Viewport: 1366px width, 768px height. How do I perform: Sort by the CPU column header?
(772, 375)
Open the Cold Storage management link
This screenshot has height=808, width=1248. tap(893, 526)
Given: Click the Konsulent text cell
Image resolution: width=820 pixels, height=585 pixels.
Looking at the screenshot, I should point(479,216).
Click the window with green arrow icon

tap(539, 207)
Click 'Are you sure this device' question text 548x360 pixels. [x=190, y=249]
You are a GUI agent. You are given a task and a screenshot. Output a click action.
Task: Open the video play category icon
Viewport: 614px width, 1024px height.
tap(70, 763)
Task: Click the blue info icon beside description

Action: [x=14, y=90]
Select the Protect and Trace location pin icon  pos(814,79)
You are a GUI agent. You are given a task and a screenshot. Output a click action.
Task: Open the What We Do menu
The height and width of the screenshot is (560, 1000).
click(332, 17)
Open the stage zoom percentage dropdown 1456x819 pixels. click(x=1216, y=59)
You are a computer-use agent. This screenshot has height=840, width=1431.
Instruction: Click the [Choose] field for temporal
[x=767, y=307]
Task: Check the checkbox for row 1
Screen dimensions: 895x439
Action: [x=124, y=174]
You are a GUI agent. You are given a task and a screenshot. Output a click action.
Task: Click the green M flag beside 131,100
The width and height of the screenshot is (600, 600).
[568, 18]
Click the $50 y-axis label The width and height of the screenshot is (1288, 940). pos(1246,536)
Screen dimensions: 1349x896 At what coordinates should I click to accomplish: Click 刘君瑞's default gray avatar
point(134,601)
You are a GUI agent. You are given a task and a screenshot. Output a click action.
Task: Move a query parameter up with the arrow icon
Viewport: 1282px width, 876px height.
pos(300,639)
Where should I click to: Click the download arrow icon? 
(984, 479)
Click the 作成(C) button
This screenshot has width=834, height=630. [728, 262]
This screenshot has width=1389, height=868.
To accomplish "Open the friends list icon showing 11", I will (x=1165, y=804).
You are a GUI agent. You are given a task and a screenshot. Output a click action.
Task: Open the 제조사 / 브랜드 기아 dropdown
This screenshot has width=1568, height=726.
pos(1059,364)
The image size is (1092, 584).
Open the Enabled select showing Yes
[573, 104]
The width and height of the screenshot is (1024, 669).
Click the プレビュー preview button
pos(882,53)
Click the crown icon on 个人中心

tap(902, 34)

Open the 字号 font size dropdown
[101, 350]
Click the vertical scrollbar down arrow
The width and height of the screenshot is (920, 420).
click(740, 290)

####

Copy out the lines again, everything from the very first one down to the line containing "point(134,601)", both of those included.

Viewport: 1366px width, 768px height. How do I perform: Sort by the CPU column header?
(772, 375)
Open the Cold Storage management link
This screenshot has height=808, width=1248. tap(893, 526)
Given: Click the Konsulent text cell
Image resolution: width=820 pixels, height=585 pixels.
Looking at the screenshot, I should point(479,216).
Click the window with green arrow icon

tap(539, 207)
Click 'Are you sure this device' question text 548x360 pixels. [x=190, y=249]
You are a GUI agent. You are given a task and a screenshot. Output a click action.
Task: Open the video play category icon
Viewport: 614px width, 1024px height.
tap(70, 763)
Task: Click the blue info icon beside description

Action: [x=14, y=90]
Select the Protect and Trace location pin icon  pos(814,79)
You are a GUI agent. You are given a task and a screenshot. Output a click action.
Task: Open the What We Do menu
The height and width of the screenshot is (560, 1000).
click(332, 17)
Open the stage zoom percentage dropdown 1456x819 pixels. click(x=1216, y=59)
You are a computer-use agent. This screenshot has height=840, width=1431.
Instruction: Click the [Choose] field for temporal
[x=767, y=307]
Task: Check the checkbox for row 1
Screen dimensions: 895x439
Action: [x=124, y=174]
You are a GUI agent. You are given a task and a screenshot. Output a click action.
Task: Click the green M flag beside 131,100
The width and height of the screenshot is (600, 600).
[568, 18]
Click the $50 y-axis label The width and height of the screenshot is (1288, 940). pos(1246,536)
Screen dimensions: 1349x896 At what coordinates should I click to accomplish: Click 刘君瑞's default gray avatar
point(134,601)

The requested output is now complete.